Lo que sigue es mucho más impresionante. Jesús no hace el milagro de manera autónoma. Él quiere que todos comprendan que él es el Hijo de Dios y que su actuación es una con la de su Padre. Por eso, alzando los ojos, ora así: «Padre, te doy gracias por haberme escuchado. Ya sabía yo que tú siempre me escuchas; pero lo he dicho por estos que me rodean, para que crean que tú me has enviado». Entonces grita: «¡Lázaro, sal fuera!». Y el muerto salió fuera vivo. Dijimos que este milagro se operó gracias a la fe de Marta y de María; pero él mismo despierta la fe, no sólo de los discípulos, sino de todos los presentes: «Muchos de los judíos que habían venido a casa de María, viendo lo que había hecho, creyeron en Él».

 Una palabra del Santo Padre:

«¡Qué esperanza tan consoladora, amadísimos hermanos y hermanas, irrumpe entonces en nuestra vida! Esta luminosa verdad de fe abre de par en par ante nosotros un horizonte maravilloso: la vida después de la muerte. Y a la luz de esa verdad adquiere sentido y pleno valor nuestro compromiso diario de hombres y creyentes. «Jesús se echó a llorar» (Jn 11, 35).

Las lágrimas de Cristo ante la muerte de su amigo Lázaro manifiestan, ciertamente, su humanidad sensibilísima, pero también revelan, por decir así, el llanto de Dios, su enternecimiento paterno, su juicio misericordioso frente a esa muerte más profunda y trágica del hombre, que es el pecado, y cuya consecuencia es la descomposición física: la muerte —afirma san Pablo — es el salario del pecado (cf. Rm 6, 23).

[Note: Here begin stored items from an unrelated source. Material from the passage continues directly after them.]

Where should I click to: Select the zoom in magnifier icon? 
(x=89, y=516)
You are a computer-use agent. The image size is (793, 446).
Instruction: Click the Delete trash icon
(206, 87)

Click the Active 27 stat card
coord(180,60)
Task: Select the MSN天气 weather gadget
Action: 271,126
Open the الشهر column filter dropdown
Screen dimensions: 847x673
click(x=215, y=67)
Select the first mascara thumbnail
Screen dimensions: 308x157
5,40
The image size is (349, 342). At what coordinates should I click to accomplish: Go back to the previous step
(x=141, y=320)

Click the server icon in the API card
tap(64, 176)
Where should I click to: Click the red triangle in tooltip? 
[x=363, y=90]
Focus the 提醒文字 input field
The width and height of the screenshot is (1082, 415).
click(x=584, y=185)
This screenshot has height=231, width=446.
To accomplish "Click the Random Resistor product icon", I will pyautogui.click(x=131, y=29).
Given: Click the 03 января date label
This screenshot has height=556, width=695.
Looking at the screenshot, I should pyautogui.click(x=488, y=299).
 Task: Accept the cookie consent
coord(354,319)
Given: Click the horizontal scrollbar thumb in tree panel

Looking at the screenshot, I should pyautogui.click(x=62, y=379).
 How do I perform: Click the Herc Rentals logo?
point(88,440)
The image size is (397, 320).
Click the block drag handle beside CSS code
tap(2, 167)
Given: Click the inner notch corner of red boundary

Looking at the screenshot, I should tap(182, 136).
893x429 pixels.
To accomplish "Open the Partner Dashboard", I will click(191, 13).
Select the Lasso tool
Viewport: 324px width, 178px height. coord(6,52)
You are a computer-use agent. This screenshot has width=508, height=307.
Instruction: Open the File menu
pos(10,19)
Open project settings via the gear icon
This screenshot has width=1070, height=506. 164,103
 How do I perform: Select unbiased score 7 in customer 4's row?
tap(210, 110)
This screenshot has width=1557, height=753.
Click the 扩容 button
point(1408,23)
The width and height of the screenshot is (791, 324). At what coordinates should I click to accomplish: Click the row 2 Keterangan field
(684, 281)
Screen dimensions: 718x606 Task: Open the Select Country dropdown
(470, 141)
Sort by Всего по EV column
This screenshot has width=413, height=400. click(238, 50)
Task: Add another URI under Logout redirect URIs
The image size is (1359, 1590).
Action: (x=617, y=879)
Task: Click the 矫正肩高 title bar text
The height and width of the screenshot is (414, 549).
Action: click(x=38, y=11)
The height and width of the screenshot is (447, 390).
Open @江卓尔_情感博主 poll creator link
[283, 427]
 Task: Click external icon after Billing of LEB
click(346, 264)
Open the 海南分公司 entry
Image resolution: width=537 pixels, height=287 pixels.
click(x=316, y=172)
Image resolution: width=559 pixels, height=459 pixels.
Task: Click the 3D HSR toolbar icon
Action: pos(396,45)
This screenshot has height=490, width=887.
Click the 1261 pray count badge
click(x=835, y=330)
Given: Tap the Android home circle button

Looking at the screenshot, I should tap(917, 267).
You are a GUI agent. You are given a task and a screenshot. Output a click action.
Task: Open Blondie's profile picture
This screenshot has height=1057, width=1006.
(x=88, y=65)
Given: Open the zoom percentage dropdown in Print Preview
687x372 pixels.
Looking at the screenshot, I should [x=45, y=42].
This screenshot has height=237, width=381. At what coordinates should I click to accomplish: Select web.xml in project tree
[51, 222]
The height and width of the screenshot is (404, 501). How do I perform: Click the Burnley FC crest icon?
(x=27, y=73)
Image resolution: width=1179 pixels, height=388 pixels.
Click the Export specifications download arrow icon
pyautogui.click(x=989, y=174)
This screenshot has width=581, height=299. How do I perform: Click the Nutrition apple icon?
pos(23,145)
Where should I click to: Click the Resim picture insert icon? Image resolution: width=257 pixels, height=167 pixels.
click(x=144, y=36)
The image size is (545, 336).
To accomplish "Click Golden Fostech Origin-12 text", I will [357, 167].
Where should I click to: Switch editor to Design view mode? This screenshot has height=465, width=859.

Con Cristo la Iglesia llora y ora por todo pecador, para que sea liberado de las vendas que lo mantienen prisionero y para que pueda salir del sepulcro a fin de volver a la vida: para que tenga la vida. «¡Lázaro, sal fuera!» (Jn 11,43). Cristo y la Iglesia nos dirigen a nosotros esta invitación. Se trata de una invitación a abandonar todo lo que frena y entorpece nuestro camino hacia la plenitud de la gracia bautismal…Éste es, amadísimos hermanos, el gran don que el Señor nos renueva con su Pascua: una vida nueva, libre de la esclavitud de la carne y del apego desordenado a los bienes efímeros del mundo. Una existencia renovada y puesta bajo el señorío del Espíritu, fuente de amor, gozo y paz».

Juan Pablo II. Homilía del 28 de marzo de 1993.

Vivamos nuestro Domingo a lo largo de la semana.

1. «El máximo enigma de la vida humana es la muerte». ¿Tengo fe en la victoria de Jesucristo sobre la muerte? ¿Tengo miedo a morir? ¿Estoy preparado?

2. Vivamos estos últimos días de Cuaresma desde el corazón de la Madre. Busquemos rezar el rosario en familia.

3. Leamos en el Catecismo de la Iglesia Católica los numerales: 640; 645-646; 994.